410.000 DH. C’est la somme à laquelle la société Chaabi Lil Iskane a été condamnée par le tribunal de première instance de Marrakech pour couvrir les frais de réparation des dégâts causés par des défauts de construction dans une résidence de luxe de la ville. Ces malfaçons, mises en évidence par le séisme d’Al Haouz, ont été constatées par des experts.

Selon les informations recueillies par nos soins, Chaabi Lil Iskane a fait appel de cette décision.

Des fissures et des failles

La décision judiciaire date de février 2025, mais les faits remontent à septembre 2023, lorsque le séisme ayant frappé la région d’Al Haouz a provoqué d’importantes fissures dans les murs de la résidence Riad Garden à Marrakech, pourtant présentée, selon les copropriétaires, comme une résidence de très haut standing.

Après avoir fait constater les dégâts par un expert qui en a également identifié les causes, les copropriétaires de la résidence ont saisi la justice, en poursuivant le promoteur immobilier Chaabi Lil Iskane ainsi que la société de commercialisation, Yousra Gestion. Cette dernière a finalement été écartée de la procédure, en raison de son absence de responsabilité dans la phase de construction.

La partie plaignante affirme dans sa requête introductive, déposée le 6 octobre 2023, que la résidence objet du litige a été vendue comme étant de très haut standing, dans le respect des normes architecturales. Or, directement après le séisme qui a affecté la région, des fissures sont apparues sur les murs des immeubles et des dégâts ont été constatés.

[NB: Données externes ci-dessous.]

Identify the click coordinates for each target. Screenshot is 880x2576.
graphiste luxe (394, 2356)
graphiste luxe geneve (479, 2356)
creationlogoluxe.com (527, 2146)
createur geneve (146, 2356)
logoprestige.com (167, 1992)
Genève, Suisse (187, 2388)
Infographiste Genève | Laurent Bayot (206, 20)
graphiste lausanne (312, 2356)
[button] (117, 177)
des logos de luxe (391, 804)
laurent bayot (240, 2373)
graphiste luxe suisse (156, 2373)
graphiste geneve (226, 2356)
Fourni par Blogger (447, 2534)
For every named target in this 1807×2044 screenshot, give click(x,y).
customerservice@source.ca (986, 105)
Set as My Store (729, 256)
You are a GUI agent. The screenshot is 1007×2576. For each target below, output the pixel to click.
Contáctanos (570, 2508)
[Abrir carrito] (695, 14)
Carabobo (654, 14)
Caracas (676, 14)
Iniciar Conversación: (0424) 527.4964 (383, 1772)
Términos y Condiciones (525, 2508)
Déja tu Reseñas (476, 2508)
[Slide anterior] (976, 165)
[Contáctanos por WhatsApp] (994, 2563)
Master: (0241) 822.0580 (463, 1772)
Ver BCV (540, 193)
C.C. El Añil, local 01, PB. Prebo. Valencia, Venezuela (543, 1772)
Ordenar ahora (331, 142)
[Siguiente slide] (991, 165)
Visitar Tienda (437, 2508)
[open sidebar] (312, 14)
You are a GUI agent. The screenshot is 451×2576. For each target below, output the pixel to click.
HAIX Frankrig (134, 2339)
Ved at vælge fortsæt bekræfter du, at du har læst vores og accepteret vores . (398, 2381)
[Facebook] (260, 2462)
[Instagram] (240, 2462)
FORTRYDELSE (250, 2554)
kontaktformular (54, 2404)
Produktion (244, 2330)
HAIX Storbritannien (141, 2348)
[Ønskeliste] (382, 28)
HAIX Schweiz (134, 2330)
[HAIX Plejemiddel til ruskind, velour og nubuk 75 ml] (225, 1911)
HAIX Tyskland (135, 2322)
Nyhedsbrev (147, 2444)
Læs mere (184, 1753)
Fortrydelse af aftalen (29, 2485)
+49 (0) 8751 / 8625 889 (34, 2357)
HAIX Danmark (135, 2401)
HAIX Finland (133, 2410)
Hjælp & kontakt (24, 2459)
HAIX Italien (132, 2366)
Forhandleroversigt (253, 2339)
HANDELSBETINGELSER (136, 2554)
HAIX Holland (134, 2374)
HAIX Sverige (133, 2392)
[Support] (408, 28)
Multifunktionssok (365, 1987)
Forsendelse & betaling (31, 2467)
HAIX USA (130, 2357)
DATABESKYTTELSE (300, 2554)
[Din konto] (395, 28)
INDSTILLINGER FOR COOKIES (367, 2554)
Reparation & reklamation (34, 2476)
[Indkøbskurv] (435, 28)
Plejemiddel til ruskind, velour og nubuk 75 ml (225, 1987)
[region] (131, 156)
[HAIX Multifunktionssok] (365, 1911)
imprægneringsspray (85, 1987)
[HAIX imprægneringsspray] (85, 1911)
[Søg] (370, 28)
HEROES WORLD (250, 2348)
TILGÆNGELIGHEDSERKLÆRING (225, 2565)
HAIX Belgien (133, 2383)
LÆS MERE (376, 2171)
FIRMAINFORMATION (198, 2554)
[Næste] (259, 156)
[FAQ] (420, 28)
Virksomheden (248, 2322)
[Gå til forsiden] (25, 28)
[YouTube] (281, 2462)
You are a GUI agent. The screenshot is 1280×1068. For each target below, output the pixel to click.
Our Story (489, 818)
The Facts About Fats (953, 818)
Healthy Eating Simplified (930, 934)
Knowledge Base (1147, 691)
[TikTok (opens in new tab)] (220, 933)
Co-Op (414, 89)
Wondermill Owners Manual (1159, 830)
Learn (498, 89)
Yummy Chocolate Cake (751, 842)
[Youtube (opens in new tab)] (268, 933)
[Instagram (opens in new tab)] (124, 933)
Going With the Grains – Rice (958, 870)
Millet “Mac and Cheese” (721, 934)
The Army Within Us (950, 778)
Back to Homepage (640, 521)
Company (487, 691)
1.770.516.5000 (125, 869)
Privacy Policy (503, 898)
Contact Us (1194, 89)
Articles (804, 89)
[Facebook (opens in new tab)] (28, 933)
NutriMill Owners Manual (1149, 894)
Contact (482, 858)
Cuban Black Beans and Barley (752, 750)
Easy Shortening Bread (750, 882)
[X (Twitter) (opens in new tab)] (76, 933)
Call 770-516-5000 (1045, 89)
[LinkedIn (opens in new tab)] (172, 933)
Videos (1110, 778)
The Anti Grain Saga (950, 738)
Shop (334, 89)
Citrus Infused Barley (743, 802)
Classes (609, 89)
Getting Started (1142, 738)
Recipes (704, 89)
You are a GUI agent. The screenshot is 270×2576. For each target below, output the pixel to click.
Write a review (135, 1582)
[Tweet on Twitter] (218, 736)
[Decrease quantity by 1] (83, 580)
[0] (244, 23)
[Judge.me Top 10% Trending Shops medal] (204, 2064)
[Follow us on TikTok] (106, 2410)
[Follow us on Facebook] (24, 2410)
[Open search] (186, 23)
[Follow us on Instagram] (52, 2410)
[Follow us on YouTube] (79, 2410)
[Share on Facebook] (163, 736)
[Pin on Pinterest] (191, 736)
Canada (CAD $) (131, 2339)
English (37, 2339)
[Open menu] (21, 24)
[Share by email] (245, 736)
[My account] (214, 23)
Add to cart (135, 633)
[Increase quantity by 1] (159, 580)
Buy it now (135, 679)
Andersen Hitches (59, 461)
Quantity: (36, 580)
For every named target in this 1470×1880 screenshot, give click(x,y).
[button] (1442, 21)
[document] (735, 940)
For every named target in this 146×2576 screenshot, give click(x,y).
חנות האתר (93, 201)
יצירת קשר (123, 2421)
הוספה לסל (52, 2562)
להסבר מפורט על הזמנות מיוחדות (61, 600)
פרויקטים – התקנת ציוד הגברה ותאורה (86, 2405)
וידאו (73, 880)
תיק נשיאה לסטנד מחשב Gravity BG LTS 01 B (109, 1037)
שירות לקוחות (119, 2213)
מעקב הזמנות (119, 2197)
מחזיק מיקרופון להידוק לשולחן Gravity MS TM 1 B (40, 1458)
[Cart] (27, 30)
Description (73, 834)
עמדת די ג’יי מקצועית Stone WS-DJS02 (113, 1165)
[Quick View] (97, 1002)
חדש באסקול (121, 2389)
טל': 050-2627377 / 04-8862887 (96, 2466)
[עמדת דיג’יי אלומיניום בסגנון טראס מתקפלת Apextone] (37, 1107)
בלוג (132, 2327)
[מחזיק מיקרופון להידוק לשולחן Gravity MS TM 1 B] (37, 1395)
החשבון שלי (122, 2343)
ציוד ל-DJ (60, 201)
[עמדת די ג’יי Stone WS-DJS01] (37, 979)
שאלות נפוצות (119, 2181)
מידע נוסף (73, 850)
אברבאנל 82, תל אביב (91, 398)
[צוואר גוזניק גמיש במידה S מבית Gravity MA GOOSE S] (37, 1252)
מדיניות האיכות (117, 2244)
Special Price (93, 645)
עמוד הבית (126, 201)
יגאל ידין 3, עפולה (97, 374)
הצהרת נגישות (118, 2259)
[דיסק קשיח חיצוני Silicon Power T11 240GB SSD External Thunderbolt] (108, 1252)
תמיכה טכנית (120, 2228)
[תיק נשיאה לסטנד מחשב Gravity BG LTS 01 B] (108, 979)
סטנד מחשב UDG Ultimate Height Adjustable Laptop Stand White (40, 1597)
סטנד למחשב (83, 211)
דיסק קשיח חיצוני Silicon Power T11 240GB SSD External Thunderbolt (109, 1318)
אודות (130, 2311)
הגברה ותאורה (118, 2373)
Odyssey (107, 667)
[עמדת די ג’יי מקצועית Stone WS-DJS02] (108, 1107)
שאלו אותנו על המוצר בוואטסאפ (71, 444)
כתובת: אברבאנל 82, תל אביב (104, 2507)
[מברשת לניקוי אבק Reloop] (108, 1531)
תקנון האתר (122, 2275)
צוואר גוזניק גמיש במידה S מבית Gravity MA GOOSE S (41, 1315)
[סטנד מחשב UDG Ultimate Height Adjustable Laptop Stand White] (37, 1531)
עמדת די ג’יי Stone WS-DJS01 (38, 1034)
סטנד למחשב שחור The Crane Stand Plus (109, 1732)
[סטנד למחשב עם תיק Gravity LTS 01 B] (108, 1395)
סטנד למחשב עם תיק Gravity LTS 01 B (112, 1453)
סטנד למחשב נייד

Les copropriétaires de la résidence ont fait appel à un expert dont le rapport met en exergue des défauts de construction, des pratiques frauduleuses et des manquements dans la qualité des matériaux utilisés. Selon la partie plaignante, ces éléments écartent le cas de force majeure et engagent donc la responsabilité des sociétés visées par la plainte, conformément aux dispositions de l’article 769 du Dahir des obligations et des contrats (DOC).

Dans sa requête, la partie plaignante sollicite un remboursement anticipé de 10.000 DH, ainsi que la réalisation d’une nouvelle expertise afin de constater les défauts affectant les parties communes de la résidence. L’objectif est d’évaluer les réparations nécessaires et de déterminer le coût des travaux à entreprendre.

De son côté, Chaabi Lil Iskane s’est défendue en demandant l’irrecevabilité de la requête, invoquant des exceptions de forme. Selon la société de promotion immobilière, la partie plaignante ne dispose pas de l’autorisation nécessaire pour ester en justice, conformément à l’article 26 du Code de la copropriété. Elle demande également que la requête de la plaignante soit rejetée au fond, arguant l’absence de preuves concernant les dommages liés à des défauts de construction.

La société Yousra Gestion a, pour sa part, demandé à être écartée de l’affaire, en expliquant qu’elle n’a joué qu’un rôle de commercialisation et n’est donc intervenue en aucune façon dans le cadre de la construction. Elle estime ne pas avoir de liens avec le litige.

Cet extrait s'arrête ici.